未払い賃金等の時効期間の変更(2年→5年)について

「消滅時効の期間の統一化」や「短期消滅時効の廃止」が盛り込まれた改正民法(債権関係)が昨年5/26に成立(6/2に公布)したことに伴い、昨年末、厚生労働省に「賃金等請求権の消滅時効の在り方に関する検討会」が設置されました。

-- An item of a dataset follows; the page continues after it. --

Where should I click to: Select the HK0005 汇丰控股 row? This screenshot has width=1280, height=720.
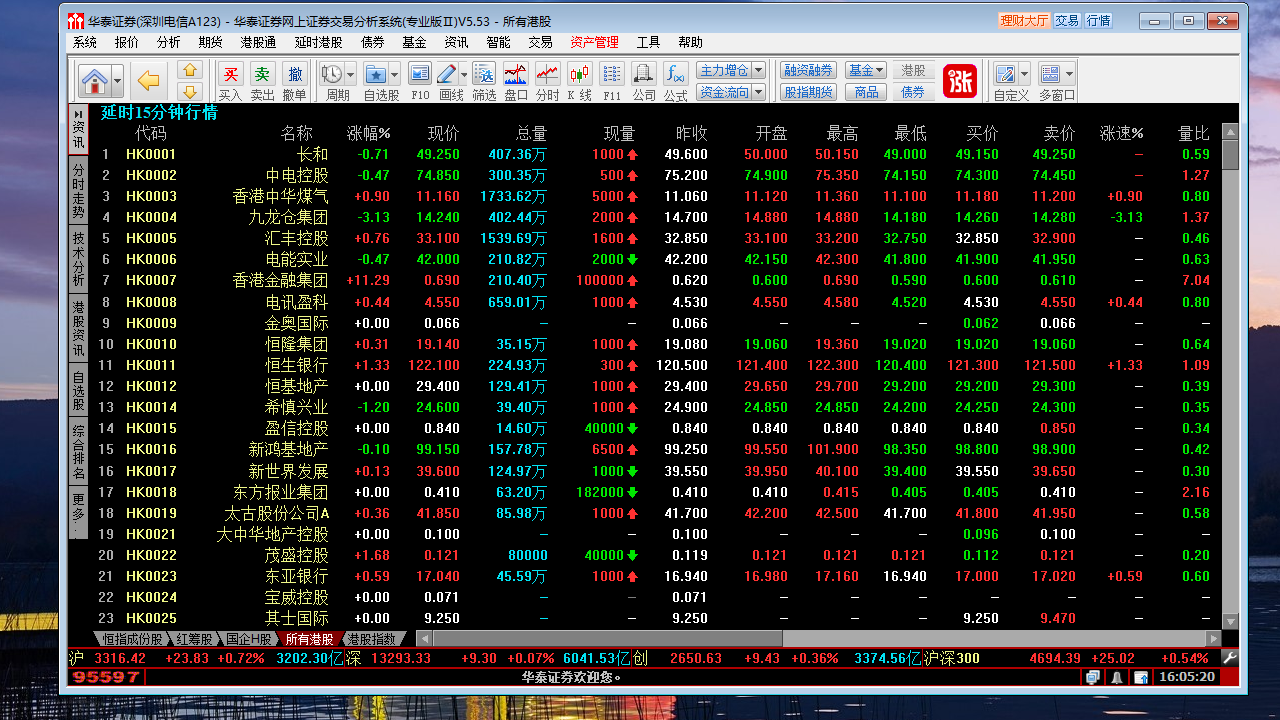click(300, 238)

この検討会では、労基法で特例が定められている賃金請求権等の消滅時効期間の在り方を検討するものであり、「未払い賃金等の消滅時効期間を現行の2年から5年に変更するかどうか」が最大の論点となっていますが、2/2(金)に開催された第2回検討会において、使用者側弁護士等でつくる団体である経営法曹会議が、この変更に反対の意見を表明しました(労働弁護団は賛成の意見を表明)。

◆意見書

http://www.mhlw.go.jp/file/05-Shingikai-11201000-Roudoukijunkyoku-Soumuka/0000193252.pdf

上記の変更以外にも、「消滅時効の起算点」「年次有給休暇請求権の消滅時効期間(繰越期間)」「その他の関連規定(書類の保存期間や付加金等)」も重要な論点となっており、今後の議論の行方が注目されます。